### [TASK PROMPT]
Line count for "Toys": tally the lines of the records below that contain it, and give only that number.
^^^^
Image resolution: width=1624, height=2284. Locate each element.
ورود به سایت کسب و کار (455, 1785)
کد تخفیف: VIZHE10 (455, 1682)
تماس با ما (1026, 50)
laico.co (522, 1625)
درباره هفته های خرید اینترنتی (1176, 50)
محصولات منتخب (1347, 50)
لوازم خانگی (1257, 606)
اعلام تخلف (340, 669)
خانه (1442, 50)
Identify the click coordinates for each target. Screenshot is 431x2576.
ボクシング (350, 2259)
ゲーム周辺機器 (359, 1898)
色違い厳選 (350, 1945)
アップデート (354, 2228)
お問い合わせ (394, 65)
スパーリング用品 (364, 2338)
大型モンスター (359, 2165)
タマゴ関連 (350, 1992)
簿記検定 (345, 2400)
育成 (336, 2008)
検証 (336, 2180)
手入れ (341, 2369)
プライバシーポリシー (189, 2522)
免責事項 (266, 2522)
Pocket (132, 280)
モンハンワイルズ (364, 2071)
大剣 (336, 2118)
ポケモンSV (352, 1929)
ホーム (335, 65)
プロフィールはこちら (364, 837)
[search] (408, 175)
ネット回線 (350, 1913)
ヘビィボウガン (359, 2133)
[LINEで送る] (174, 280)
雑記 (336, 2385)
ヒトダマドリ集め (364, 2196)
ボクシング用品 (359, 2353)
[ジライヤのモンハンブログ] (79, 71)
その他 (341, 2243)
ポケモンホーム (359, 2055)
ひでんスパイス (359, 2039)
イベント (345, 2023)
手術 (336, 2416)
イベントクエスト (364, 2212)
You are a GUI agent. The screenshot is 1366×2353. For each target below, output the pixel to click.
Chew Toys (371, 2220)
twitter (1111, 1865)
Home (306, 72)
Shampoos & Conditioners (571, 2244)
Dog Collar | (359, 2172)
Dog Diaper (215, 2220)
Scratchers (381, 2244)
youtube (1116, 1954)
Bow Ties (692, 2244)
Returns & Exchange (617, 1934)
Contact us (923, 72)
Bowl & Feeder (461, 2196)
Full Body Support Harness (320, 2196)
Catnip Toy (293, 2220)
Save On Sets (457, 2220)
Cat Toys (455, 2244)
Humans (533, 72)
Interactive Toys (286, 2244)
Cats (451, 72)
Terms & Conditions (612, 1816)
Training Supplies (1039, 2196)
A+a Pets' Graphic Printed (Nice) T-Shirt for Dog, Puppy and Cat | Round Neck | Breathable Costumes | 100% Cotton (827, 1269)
^^^^
### [EXERCISE RESULT]
3